_Your goal_: Starting with the line that contains "Open the default", set down each line through the end of the entries below, exactly and with nothing added.

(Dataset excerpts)
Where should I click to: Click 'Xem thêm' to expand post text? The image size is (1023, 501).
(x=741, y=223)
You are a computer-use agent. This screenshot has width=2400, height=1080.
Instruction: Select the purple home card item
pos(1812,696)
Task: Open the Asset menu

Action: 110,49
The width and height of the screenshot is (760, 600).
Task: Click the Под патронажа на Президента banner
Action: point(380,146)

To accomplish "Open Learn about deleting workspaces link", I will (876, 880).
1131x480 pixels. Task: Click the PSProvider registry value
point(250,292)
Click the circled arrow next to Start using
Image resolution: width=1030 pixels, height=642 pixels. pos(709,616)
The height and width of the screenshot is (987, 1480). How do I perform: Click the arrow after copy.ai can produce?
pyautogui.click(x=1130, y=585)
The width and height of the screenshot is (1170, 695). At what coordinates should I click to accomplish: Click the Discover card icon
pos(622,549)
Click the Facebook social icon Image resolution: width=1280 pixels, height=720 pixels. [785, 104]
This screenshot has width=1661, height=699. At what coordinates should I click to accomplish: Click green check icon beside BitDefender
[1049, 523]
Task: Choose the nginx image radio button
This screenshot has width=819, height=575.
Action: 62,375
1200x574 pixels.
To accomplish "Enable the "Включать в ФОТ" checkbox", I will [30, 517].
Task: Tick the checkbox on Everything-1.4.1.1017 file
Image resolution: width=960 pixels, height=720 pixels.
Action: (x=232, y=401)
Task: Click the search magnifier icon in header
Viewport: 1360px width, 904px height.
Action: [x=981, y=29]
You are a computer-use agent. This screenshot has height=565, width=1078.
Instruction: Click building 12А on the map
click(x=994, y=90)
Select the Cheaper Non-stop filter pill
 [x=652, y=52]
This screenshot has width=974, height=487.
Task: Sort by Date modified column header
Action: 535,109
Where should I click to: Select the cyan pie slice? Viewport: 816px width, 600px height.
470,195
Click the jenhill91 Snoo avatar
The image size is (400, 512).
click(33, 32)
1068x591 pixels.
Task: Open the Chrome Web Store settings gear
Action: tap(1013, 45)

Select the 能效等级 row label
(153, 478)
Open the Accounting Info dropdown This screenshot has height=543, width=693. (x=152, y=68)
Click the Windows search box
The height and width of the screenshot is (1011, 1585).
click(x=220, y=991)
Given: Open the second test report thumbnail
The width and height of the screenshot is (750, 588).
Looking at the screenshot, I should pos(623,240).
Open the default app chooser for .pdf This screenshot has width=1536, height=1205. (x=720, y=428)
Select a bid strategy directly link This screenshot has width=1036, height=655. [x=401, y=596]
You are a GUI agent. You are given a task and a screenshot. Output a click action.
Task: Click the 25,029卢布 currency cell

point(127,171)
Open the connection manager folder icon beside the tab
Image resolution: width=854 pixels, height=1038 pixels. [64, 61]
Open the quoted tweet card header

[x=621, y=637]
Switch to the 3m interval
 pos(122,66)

_Exercise answer_:
Open the default app chooser for .pdf This screenshot has width=1536, height=1205. (x=720, y=428)
Select a bid strategy directly link This screenshot has width=1036, height=655. [x=401, y=596]
You are a GUI agent. You are given a task and a screenshot. Output a click action.
Task: Click the 25,029卢布 currency cell

point(127,171)
Open the connection manager folder icon beside the tab
Image resolution: width=854 pixels, height=1038 pixels. [64, 61]
Open the quoted tweet card header

[x=621, y=637]
Switch to the 3m interval
 pos(122,66)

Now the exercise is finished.